Gum may be a fun little snack, but it’s also notorious for being a pain to remove if it ends up anywhere but inside your mouth. Find remnants of the confection on your clothes, and you’re in trouble — especially if you don’t notice it until after it goes through the washer and dryer.
Don’t worry. Not all hope is lost if you find yourself in a sticky situation. There’s a pretty painless way to dissolve gum fast. Experts at the Good Housekeeping Institute Cleaning Lab say all you need to restore your garments to like-new condition is some ice and a few basic laundry room staples.
How to Get Fresh Gum Out of Clothes
Ideally, you’ll catch any rogue gum before your clothes take a spin through the washer and dryer. Like other stains, laundering can make things a lot trickier. The heat from the dryer may set the color of the gum stain and melt the gum, driving it further into the fabric and possibly even transferring it to other clothes in the drum.

### [AVAILABLE DATA]
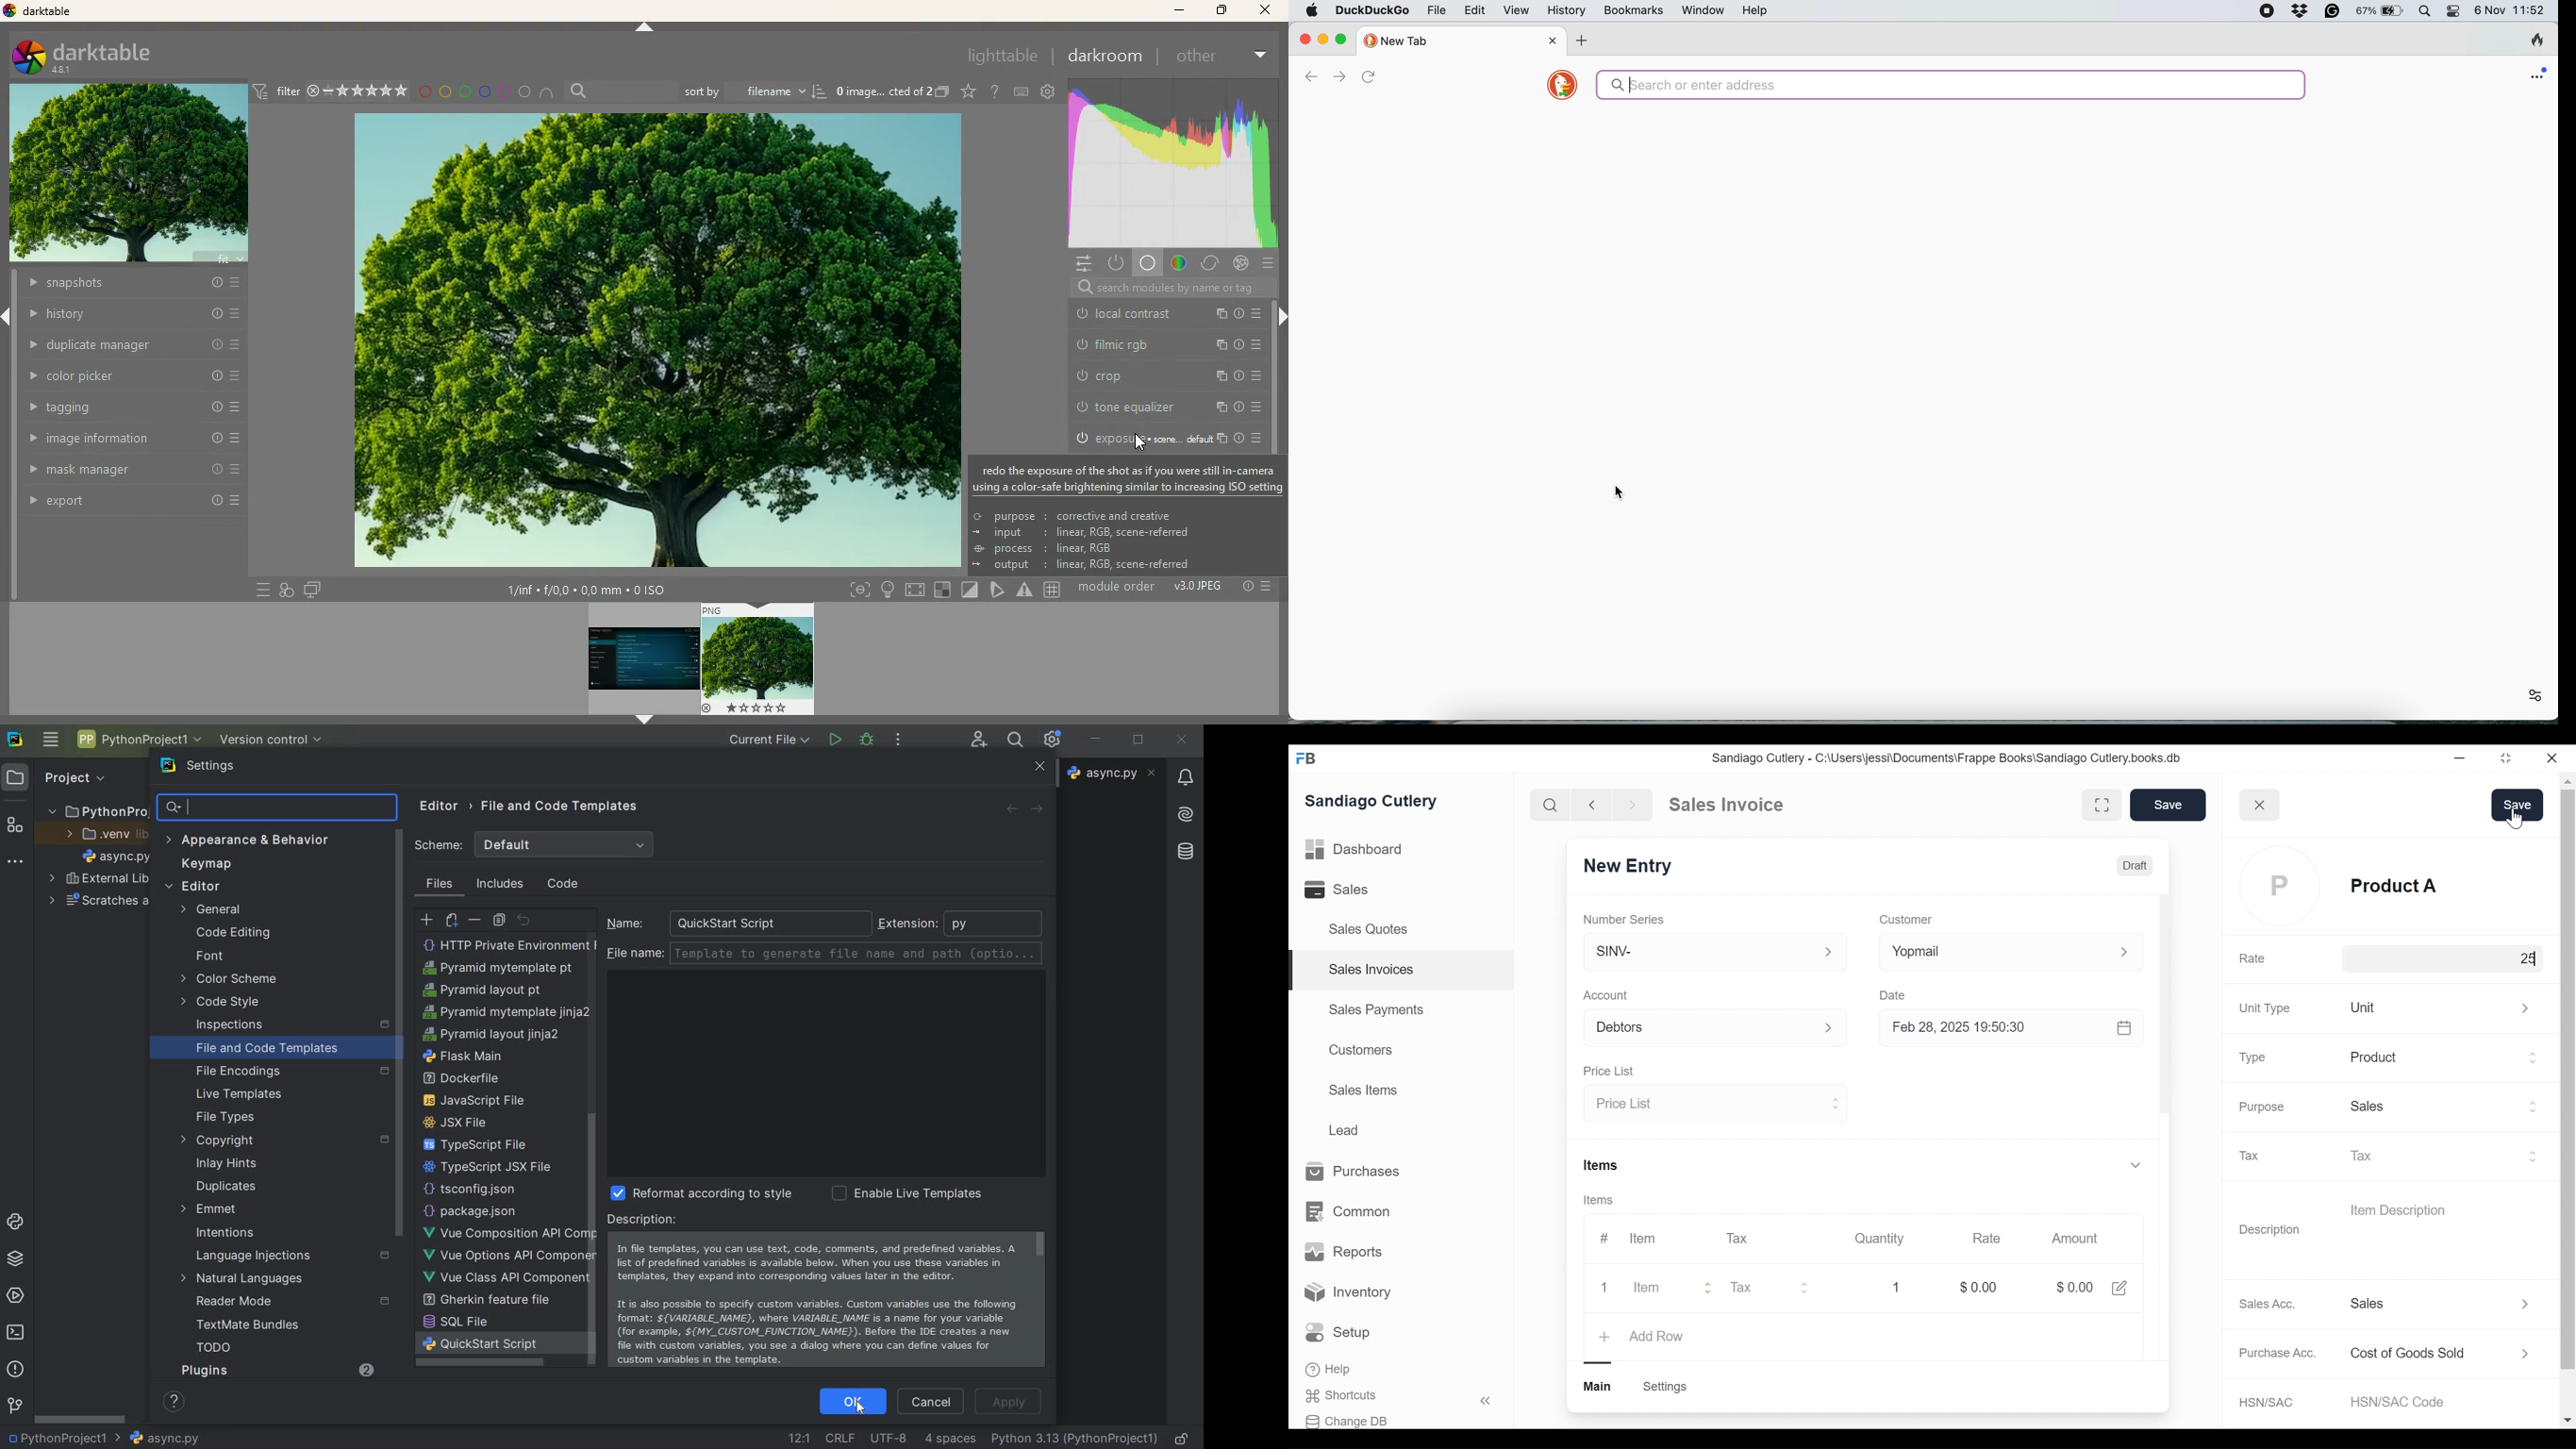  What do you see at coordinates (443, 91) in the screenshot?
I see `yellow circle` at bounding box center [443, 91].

### [WRITTEN TASKS]
(1) In the gum-removal article, rewrite the part that opens with "Don’t worry. Not" and ends with "laundry room staples.", swapping "dissolve" for "remove".
(2) According to the gum-removal article, what do the Good Housekeeping Institute Cleaning Lab experts say you need to restore your garments?
(3) Continue the article on getting gum out of clothes from where it stops.

### [ANSWERS BY TASK]
(1)
Don’t worry. Not all hope is lost if you find yourself in a sticky situation. There’s a pretty painless way to remove gum fast. Experts at the Good Housekeeping Institute Cleaning Lab say all you need to restore your garments to like-new condition is some ice and a few basic laundry room staples.

(2) Some ice and a few basic laundry room staples.

(3)
If you have a fresh gum stain, follow these step-by-step instructions for removing it:
What You’ll Need
- Freeze: If the gum is still soft, place a small bag of ice cubes or an ice pack on the garment for about 15 minutes to freeze the gum. (If the garment is small enough, you can even put it directly in the freezer.) By hardening the goo, you’ll have an easier time scraping off any excess.
- Scrape: Once the sticky stuff is solid as a rock, scrape off as much as you can using a scraper, the blunt edge of a butter knife, a credit card or even a paint scraper.
- Pretreat: Next, pretreat the area with an oil- and grease-fighting stain remover, following the manufacturer’s instructions. A quick scrub with a laundry brush can help dissolve any residue and resolve discoloration.
- Launder: Once the garment sits for the time recommended on your laundry pretreatment, launder as usual. Just make sure to check your clothing before tossing it in the dryer. You definitely don’t want to put the item into the dryer until you’re sure all the gum is gone.
How to Get Dried Gum Out of Clothes
Accidents happen, and if your clothes take a spin before you catch the gum stain, you have options. But first, check your dryer.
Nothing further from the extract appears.